The Relationship Between Brand And Culture

Brand is culture.

There, I’ve just written the shortest blog ever!

Perhaps this needs a bit more explanation…

Many businesses come to us because they want to refresh their image and their message.

They might have experienced a disappointing run of new business pitches and realised that they way they are presenting themselves is no longer cutting it when compared to the competition. Somehow they just come across as a bit old school or even old hat.

They want to look and sound sharper. More relevant. More interesting. All of that is relatively easy once we’ve understood the marketplace, the customers, the opportunity and the business.
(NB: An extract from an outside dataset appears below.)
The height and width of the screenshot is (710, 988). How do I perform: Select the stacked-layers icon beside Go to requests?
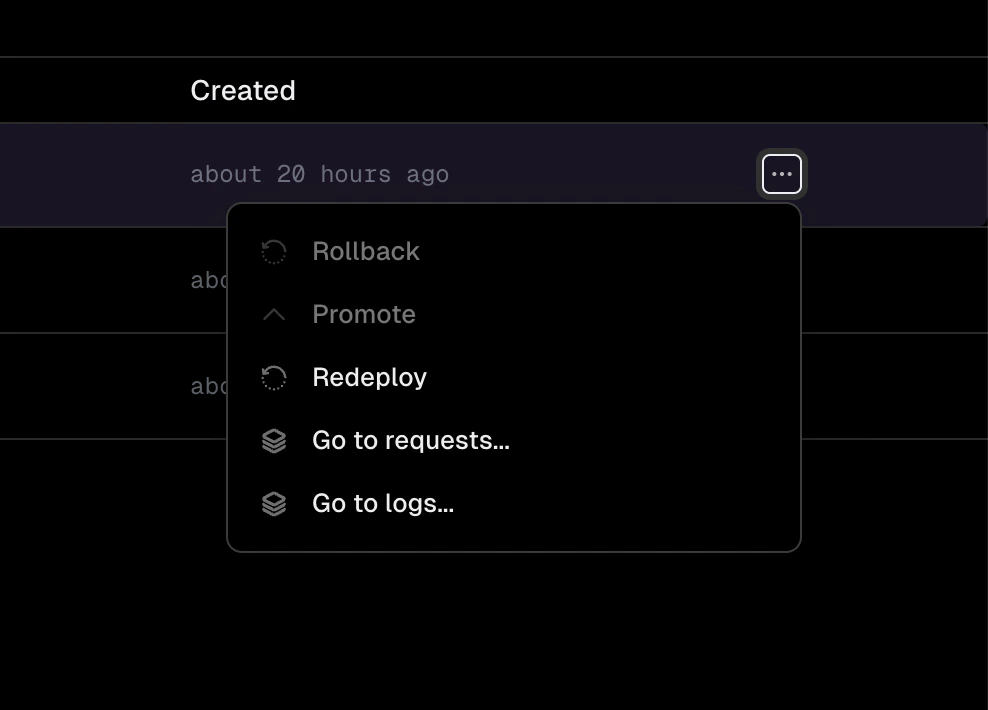[273, 440]
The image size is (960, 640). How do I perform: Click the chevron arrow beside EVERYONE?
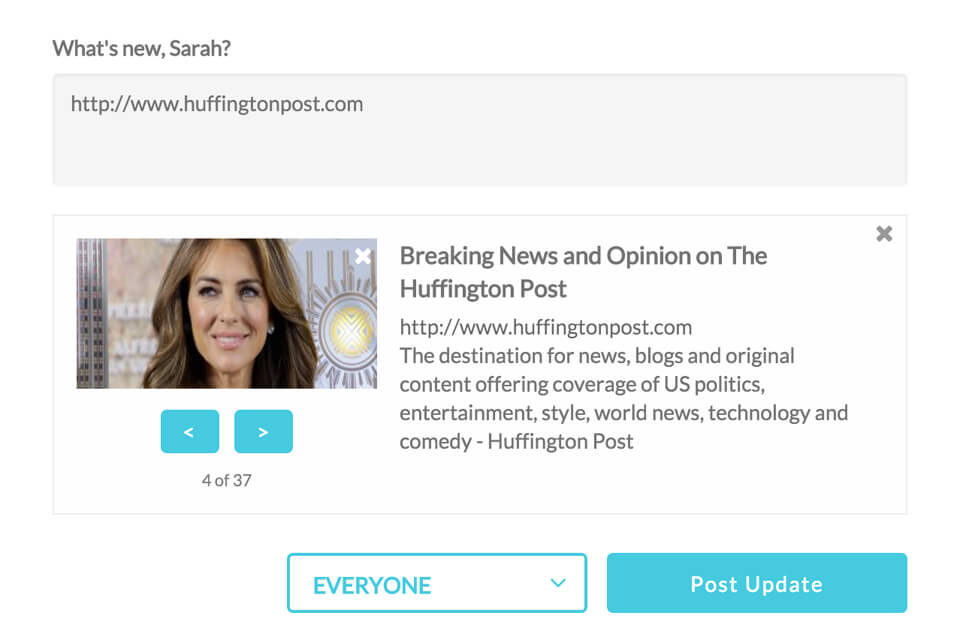558,583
We’re really good at helping businesses to look their very best with shiny logos, great presentations, cool websites, slick offices and eye catching liveries. Simples!

But suddenly presenting the outside world with a refreshed brand identity isn’t going to make a real difference if the business itself doesn’t do things differently.

Let’s go back to those failed new business pitches. Was the problem with the slide presentation or the fact that there was too much presenting in the first place and not enough listening?

What is brand culture?

If brand identity is the external manifestation of your brand then brand culture is the internal expression and that has everything to do with ‘how’ a business thinks and acts.

Let’s stay with the sales presentation because it really is at the sharp end of what branding is all about. A strong brand will help ensure you are invited to pitch in the first place. Making sure the business card and the slide deck look fabulous on the day isn’t really that hard. We can even make a cool little film and produce a nice leave behind. But that’s never enough.

What we end up doing is questioning the whole approach to the sales pitch to see if we can’t help our clients get closer to their potential customers. And win that next big deal.

I’ve worked with three businesses recently to change their mindset and get them to think and act very differently when pitching.

So how did we bring the brand culture to life?

First we made it mostly about the customer and less about the business.

We started off asking questions and opening up a conversation about the future. But with the focus very firmly on them, not us. On a hot date, you don’t spend the whole time talking about yourself and yet that’s what most sales pitches seem to do!

We made it a more collaborative and creative process where prospect and service provider began to explore and develop a solution together.

In some situations we got rid of the presentation altogether and had a book instead. Because that’s more intimate and flexible. It’s a support to a conversation, not the conversation itself. It feels real. And the customer walks away with it. Even better.

We made sure each business had a clear point of view about the marketplace and the big issues and drivers that were shaping change. Suddenly the conversation was a lot more strategic and less tactical. We focused on big stuff not small stuff.

We also simplified. Everything. People’s bandwidth to take on board lots of detail is limited. So we really worked hard at communicating a simple and salient message that was refreshing and memorable.

Brand culture is clearly about a lot more than how you make your sales pitch. But the example I’ve given shows that ‘how’ you do things is as fundamental as the message and the graphics and that’s all down to culture. A culture of listening, of collaboration, of creativity, of making your customer’s lives easier.

On larger strategic branding programmes there’s an equal emphasis on the internal manifestation of the brand (culture) as there is on the external manifestation (identity) because there’s no point looking like Fred Astaire if you don’t know how to dance.